### Your assignment
In the records below, count every line that includes the word "agent". Provide the total alone.

### Record excerpts
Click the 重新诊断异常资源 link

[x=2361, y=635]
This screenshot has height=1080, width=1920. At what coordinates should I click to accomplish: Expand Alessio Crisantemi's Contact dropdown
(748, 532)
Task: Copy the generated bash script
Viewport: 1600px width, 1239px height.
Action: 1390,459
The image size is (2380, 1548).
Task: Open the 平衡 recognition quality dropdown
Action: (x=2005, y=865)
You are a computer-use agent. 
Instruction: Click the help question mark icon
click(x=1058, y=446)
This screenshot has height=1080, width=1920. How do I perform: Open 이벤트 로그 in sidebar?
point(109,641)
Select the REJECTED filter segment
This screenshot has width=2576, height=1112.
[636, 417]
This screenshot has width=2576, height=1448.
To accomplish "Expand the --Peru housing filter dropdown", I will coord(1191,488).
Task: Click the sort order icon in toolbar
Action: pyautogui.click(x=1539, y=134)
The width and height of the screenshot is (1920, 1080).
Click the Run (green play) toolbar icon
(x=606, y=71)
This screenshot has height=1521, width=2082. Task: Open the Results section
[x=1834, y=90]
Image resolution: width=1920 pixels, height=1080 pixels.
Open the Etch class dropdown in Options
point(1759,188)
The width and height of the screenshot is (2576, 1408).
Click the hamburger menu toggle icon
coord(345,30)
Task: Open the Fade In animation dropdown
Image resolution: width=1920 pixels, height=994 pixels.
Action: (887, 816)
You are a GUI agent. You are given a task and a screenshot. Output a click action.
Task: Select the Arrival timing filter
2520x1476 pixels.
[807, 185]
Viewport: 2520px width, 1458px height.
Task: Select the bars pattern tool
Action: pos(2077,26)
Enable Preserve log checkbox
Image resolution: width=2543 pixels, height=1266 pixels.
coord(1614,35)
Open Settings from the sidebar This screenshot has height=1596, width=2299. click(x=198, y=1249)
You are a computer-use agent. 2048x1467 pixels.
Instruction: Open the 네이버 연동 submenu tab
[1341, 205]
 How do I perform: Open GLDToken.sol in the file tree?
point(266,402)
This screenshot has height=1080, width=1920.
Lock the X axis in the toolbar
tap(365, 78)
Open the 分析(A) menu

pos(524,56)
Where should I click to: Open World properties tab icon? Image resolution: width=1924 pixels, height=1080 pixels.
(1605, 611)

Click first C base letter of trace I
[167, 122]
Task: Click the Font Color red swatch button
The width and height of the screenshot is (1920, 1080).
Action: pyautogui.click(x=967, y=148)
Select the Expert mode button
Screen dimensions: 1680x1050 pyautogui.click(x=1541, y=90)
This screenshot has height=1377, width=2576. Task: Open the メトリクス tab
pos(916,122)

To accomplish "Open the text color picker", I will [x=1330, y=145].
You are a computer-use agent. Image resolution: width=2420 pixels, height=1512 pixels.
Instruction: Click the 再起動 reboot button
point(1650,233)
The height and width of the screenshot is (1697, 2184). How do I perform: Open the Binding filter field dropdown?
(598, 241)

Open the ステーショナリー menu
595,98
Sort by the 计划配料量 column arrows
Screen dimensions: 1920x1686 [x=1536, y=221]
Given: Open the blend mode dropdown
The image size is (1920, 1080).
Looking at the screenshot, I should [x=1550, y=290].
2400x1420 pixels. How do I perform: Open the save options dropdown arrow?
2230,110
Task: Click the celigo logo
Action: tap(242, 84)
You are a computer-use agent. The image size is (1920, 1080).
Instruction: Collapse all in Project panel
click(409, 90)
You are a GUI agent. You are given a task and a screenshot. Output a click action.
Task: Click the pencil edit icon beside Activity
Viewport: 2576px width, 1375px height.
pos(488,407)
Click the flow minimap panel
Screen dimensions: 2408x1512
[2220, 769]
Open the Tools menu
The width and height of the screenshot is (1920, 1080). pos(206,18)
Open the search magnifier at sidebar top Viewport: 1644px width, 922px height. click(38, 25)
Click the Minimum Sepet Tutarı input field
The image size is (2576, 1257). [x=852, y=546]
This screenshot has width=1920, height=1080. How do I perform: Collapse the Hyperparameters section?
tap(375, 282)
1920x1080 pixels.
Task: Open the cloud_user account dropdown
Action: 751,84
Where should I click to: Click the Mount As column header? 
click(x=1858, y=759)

### Answer section
6